Maine Governor Janet Mills requested a federal disaster declaration Wednesday as the state recorded two more COVID-19 deaths, dozens more people tested positive, and the start of a “stay-at-home” order neared.
If approved, the declaration would open the door to greater resources to support child care, behavioral health and legal services, among others. The governor also requested federal money for the Maine National Guard, should soldiers be needed during the pandemic.
“While I know we will conquer this virus, we cannot do it alone. As Maine people do their part, I am hopeful the president will lend the support of the federal government by approving my request for a major disaster declaration swiftly and in full,” Mills said.
The governor’s stay-at-home order, taking effect at 12:01 a.m. Thursday, prohibits Mainers from traveling outside of their homes for all but “essential personal activities,” such as obtaining food or health care, or traveling to an essential job.

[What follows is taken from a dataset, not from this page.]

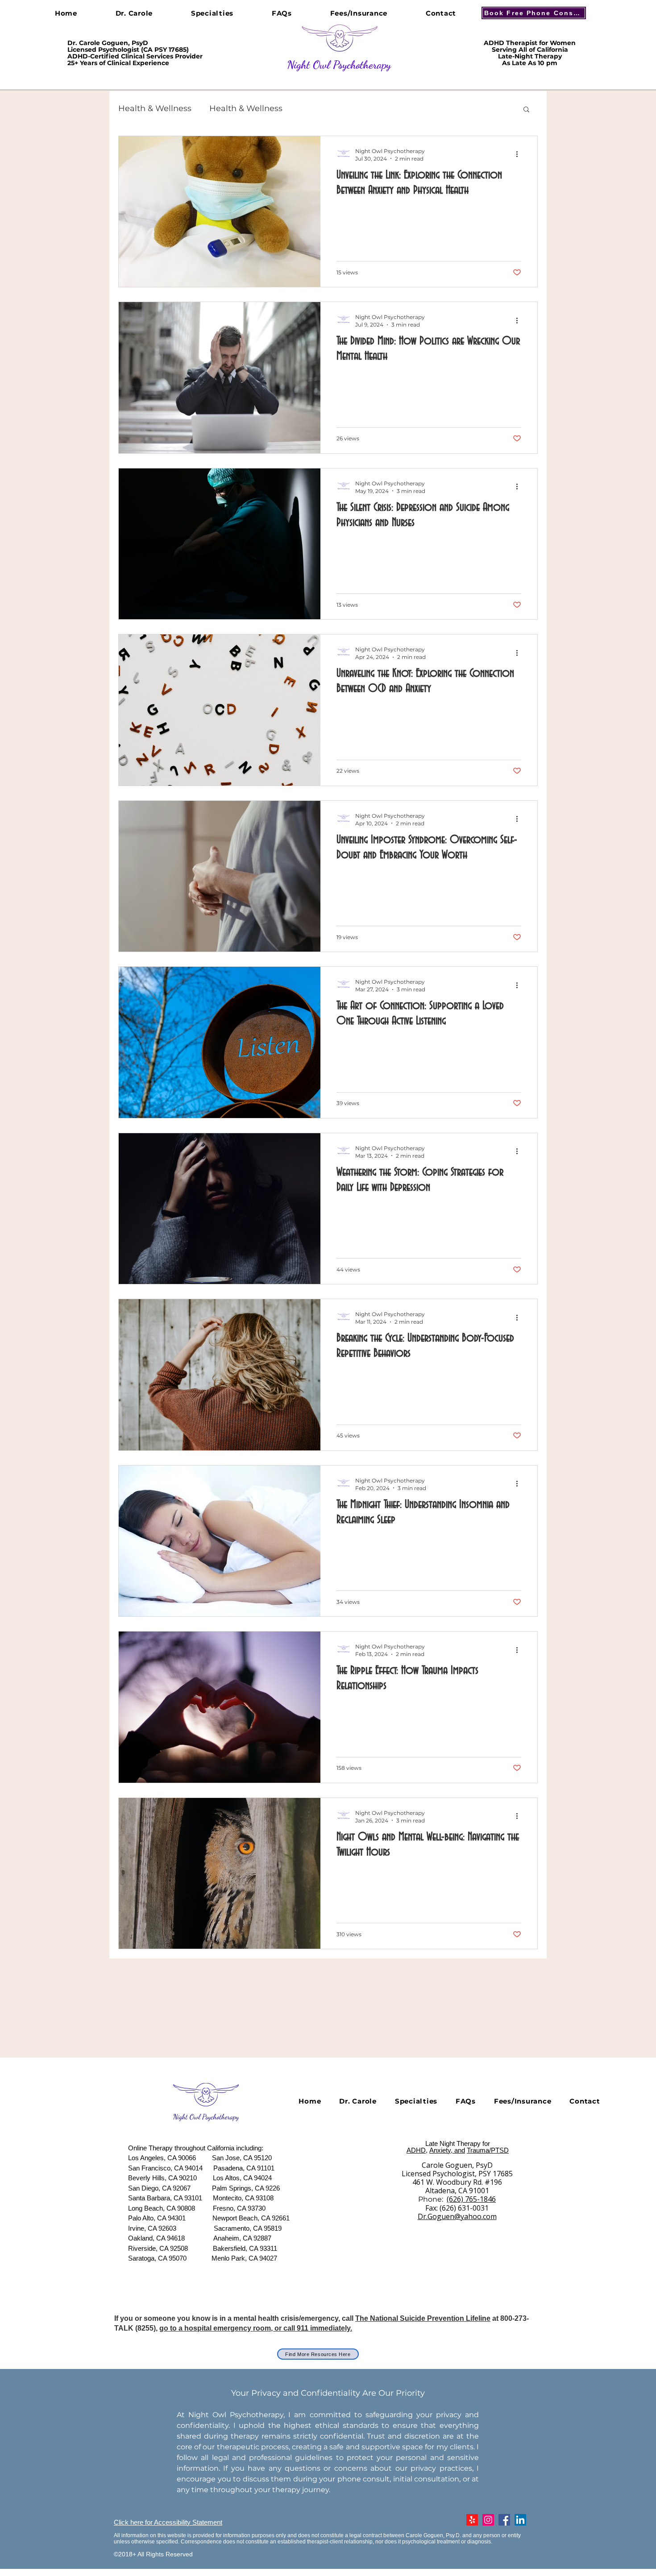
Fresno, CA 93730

The two new deaths were women in their 80s in Cumberland County, bringing that county’s toll to five, said Dr. Nirav Shah, director of the Maine Center for Disease Control. Two other deaths were announced the day before in York and Kennebec counties. All told, more than 340 people have tested positive for the virus in Maine, he said.
For most people, the new coronavirus causes mild or moderate symptoms, such as fever and cough that clear up in two to three weeks. For some, especially older adults and people with existing health problems, it can cause more severe illness, including pneumonia, or death.